Corellium Launching New Initiative to Hold Apple Accountable Over CSAM Detection Security and Privacy Claims
Security research firm Corellium this week announced it is launching a new initiative that will "support independent public research into the security and privacy of mobile applications," and one of the initiative's first projects will be Apple's recently announced CSAM detection plans.
Since its announcement earlier this month, Apple's plan to scan iPhone users' photo libraries for CSAM or child sexual abuse material has received considerable backlash and criticism. The majority of concerns revolve around how the technology used to detect CSAM could be used to scan for other types of photos in a user's library, possibly at the request of an oppressive government.
Apple will check for CSAM photos on a user's photo library by comparing the hashes of a user's pictures to a database of known CSAM images.

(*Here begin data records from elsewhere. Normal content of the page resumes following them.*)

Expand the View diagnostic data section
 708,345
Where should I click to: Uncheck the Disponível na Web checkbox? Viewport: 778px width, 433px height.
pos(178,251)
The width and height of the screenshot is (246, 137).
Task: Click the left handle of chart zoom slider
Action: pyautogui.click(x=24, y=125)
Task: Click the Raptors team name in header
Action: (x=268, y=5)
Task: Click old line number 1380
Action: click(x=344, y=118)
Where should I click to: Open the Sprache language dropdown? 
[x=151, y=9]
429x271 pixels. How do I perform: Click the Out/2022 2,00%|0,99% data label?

The company has firmly pushed back against the idea that it will allow governments to add or remove images to that database, refuting the possibility that embodiments other than CSAM may get flagged if found in a user's iCloud Photo Library.

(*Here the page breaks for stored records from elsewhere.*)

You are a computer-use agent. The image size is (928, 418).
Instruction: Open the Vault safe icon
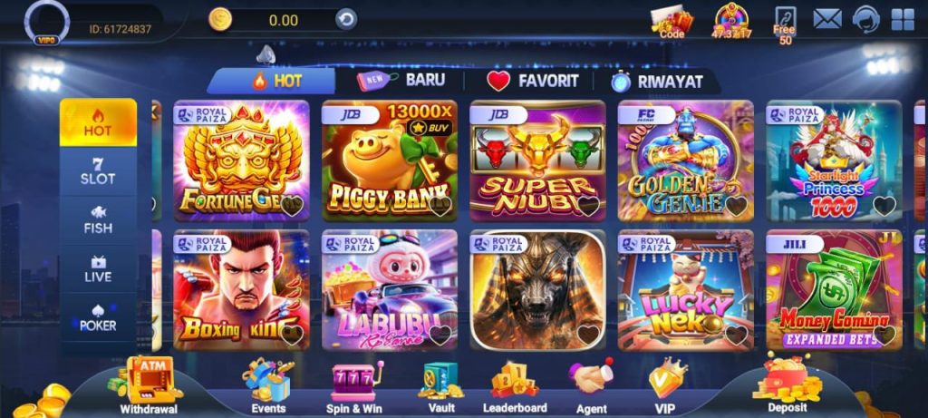point(441,386)
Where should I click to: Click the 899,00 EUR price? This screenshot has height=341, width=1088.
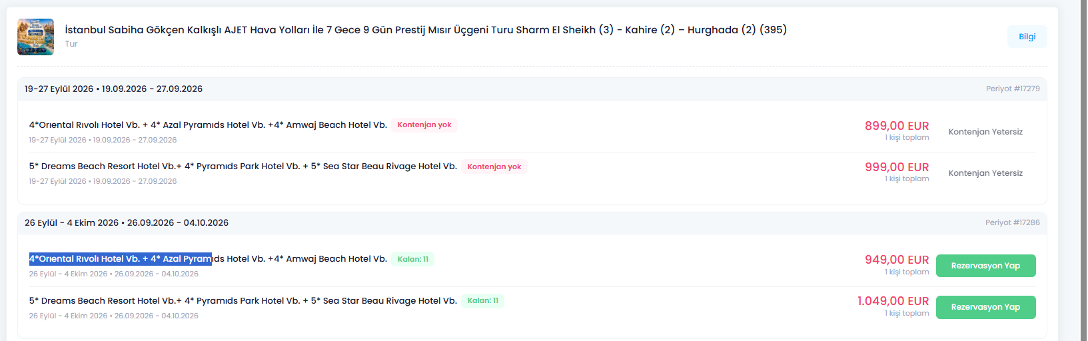pos(897,126)
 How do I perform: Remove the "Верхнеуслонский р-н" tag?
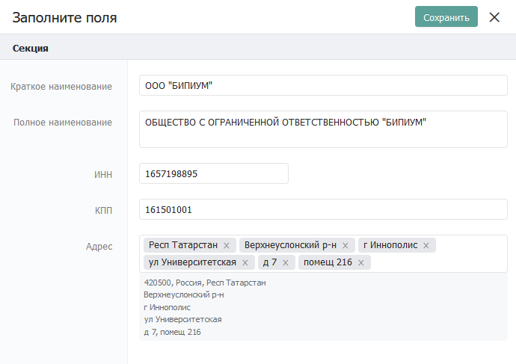point(345,245)
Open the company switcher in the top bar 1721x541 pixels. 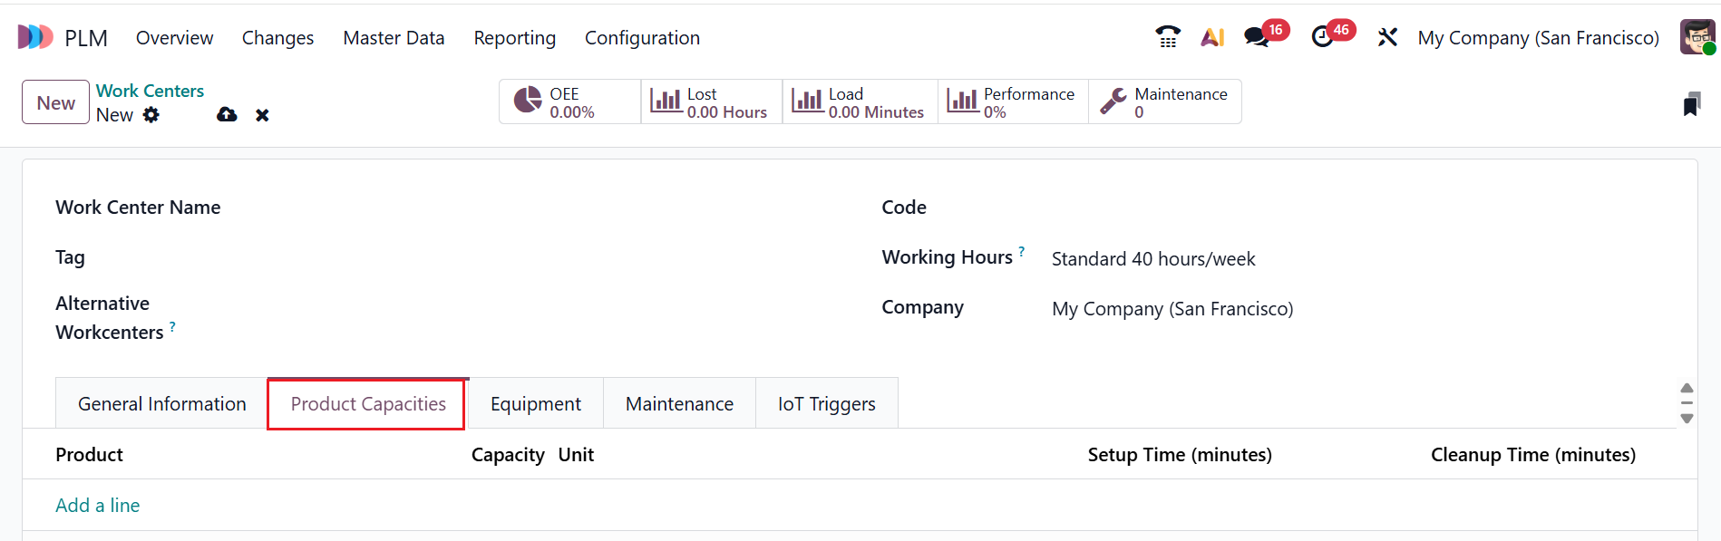(x=1538, y=38)
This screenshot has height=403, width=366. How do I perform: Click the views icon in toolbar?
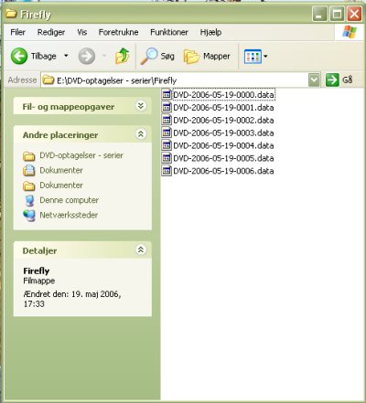(253, 57)
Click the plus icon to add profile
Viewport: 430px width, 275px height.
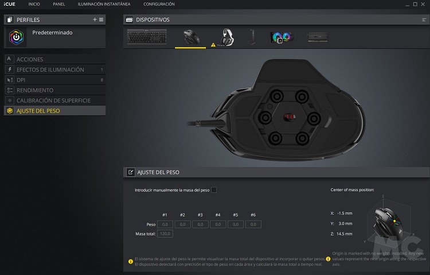[x=95, y=20]
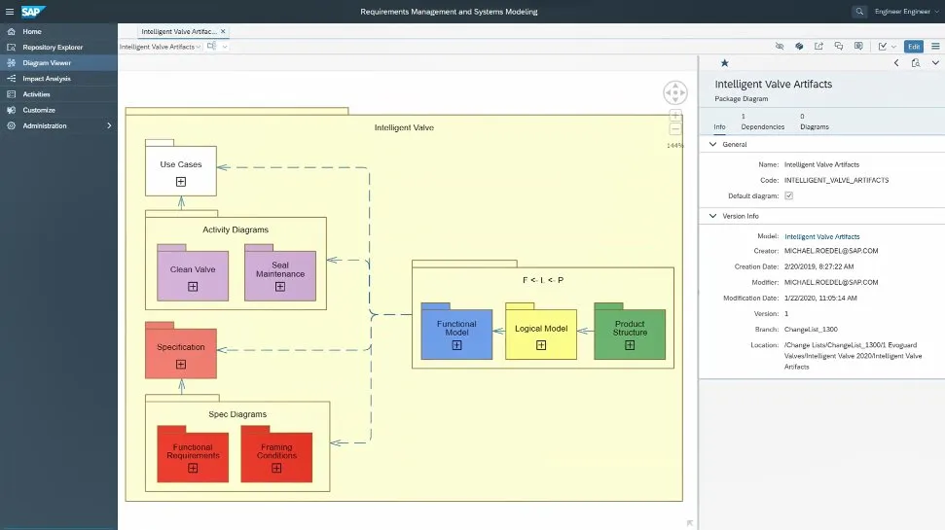Click the 3D package cube toolbar icon
The width and height of the screenshot is (945, 530).
(799, 46)
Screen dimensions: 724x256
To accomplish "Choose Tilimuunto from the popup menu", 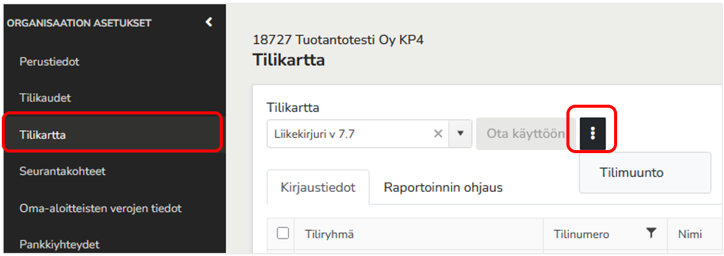I will coord(631,172).
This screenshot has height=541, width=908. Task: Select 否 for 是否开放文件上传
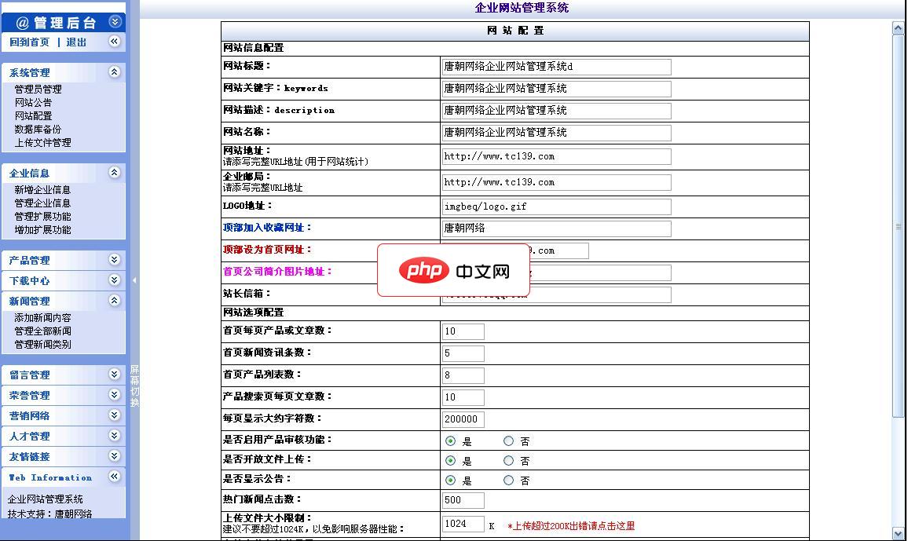click(x=508, y=461)
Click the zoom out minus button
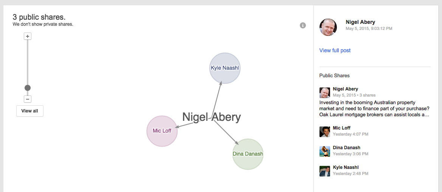 pyautogui.click(x=28, y=99)
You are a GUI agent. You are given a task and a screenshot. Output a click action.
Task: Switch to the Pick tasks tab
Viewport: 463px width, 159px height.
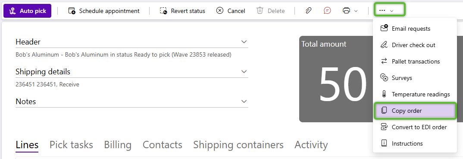click(71, 145)
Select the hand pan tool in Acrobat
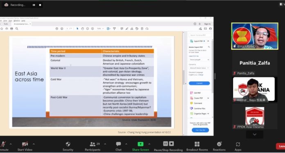 (x=83, y=29)
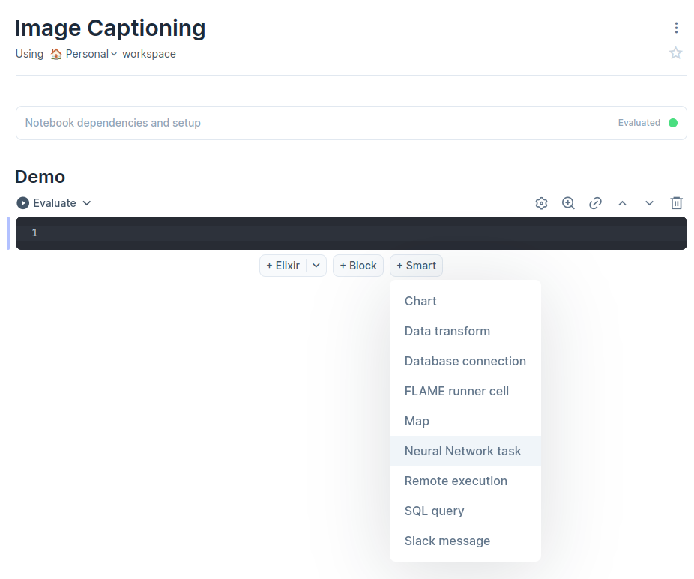Click the + Smart button
The width and height of the screenshot is (694, 579).
[416, 266]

In an interview with The Wall Street Journal, Apple's senior vice president of software engineering, Craig Federighi, said that the on-device nature of Apple's CSAM detection method, compared to others such as Google who complete the process in the cloud, allows security researchers to validate the company's claim that the database of CSAM images is not wrongly altered.
Security researchers are constantly able to introspect what's happening in Apple's software, so if any changes were made that were to expand the scope of this in some way—in a way that we had committed to not doing—there's verifiability, they can spot that that's happening.

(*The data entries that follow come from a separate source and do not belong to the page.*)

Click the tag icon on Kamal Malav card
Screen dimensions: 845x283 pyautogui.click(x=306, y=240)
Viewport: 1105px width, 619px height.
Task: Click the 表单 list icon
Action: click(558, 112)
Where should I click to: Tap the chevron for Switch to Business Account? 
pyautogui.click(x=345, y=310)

Corellium's new initiative, called the "Corellium Open Security Initiative," aims to put Federighi's claim to the test. As part of the initiative, Corellium will award security researchers a $5,000 grant and free access to the Corellium platform for an entire year to allow for research.
Corellium believes that this new initiative will allow security researchers, hobbyists, and others to validate Apple's claims over its CSAM detection method. The security research firm, which just recently settled its long-lasting dispute with Apple, says it applauds Apple's "commitment to holding itself accountable by third-party researchers."
We hope that other mobile software vendors will follow Apple's example in promoting independent verification of security and privacy claims. To encourage this important research, for this initial pilot of our Security Initiative, we will be accepting proposals for research projects designed to validate any security and privacy claims for any mobile software vendor, whether in the operating system or third-party applications.
Security researchers and others interested in being part of the initiative have until October 15, 2021, to apply. More details can be found on Corellium's website.